The president had snapped his fingers and turned off the world.

And then turned it back on.

Only to prove he could.

Three seconds of night had been enough.

Enough to silence doubt.

Enough to shut every mouth across every city, nation, and wilderness.

Enough to remind them all that the sun was not theirs.

That day and night did not belong to mortals.

That he Malrick Siven had the leash.

Adrian's mind reeled.

If the government could bring night back for a moment, that meant the Law of Darkness can still be salvage.

and after that it will be Owned by the government.

And if they owned one…

They likely owned others.

He thought of the rumors. Of Realizers vanishing after rare awakenings. Of Scriptures disappearing. Of warlords suddenly submitting without explanation.

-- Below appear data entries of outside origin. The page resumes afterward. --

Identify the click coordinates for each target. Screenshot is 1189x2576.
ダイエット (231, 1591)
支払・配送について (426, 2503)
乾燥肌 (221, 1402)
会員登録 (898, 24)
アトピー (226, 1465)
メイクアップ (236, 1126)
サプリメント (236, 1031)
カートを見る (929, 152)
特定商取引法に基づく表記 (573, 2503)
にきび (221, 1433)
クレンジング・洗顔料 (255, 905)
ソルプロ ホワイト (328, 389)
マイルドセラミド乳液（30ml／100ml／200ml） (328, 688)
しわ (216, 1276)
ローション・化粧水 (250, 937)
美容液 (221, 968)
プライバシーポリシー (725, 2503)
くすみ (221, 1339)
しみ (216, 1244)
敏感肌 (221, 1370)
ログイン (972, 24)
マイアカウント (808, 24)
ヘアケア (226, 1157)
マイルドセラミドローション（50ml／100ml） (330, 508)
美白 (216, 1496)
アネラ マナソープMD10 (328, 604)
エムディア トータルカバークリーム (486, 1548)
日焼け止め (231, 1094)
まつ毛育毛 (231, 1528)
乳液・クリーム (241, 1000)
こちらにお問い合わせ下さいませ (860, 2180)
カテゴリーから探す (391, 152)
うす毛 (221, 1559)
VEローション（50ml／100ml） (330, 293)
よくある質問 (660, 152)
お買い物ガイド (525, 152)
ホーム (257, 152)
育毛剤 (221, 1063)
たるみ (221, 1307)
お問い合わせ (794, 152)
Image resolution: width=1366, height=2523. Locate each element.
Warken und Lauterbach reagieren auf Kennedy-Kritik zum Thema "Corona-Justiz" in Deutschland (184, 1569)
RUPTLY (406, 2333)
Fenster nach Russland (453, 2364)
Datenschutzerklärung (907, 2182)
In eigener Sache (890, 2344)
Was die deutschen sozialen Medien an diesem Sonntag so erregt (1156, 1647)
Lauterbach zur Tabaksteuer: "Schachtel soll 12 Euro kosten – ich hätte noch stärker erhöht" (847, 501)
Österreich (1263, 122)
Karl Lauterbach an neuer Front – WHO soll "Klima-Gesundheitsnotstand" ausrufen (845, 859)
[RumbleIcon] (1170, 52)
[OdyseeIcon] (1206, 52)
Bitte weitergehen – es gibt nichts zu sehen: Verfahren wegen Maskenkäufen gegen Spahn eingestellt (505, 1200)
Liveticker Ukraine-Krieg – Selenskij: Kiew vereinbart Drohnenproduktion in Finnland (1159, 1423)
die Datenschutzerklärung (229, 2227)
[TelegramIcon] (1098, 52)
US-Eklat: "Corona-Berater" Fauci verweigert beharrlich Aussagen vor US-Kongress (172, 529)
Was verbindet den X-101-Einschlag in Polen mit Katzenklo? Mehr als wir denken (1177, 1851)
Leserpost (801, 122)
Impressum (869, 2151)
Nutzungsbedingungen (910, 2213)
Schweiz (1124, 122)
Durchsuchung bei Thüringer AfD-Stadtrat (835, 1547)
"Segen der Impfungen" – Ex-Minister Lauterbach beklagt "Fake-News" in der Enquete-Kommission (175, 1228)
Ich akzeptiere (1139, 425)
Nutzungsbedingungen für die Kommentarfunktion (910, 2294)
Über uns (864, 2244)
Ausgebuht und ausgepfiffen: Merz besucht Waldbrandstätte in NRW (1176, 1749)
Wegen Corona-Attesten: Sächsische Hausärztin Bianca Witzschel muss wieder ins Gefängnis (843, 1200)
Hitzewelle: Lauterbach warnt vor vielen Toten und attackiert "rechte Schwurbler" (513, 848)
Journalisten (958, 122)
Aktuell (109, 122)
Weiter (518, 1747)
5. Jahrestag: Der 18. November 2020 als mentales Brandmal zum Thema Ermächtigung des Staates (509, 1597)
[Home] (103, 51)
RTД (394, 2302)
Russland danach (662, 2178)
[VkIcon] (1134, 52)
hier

The conclusion was now obvious.

The government wasn't protecting law.

They were stockpiling it.

Adrian reached for the ignition, eyes narrowed against the false light.

Malrick Siven had ruled for 150 years.

No elections. No war. No resistance.

Because there had never been need for it.

You don't fight a god.

He rode away slowly.

And the sun, high and eternal, watched without blinking.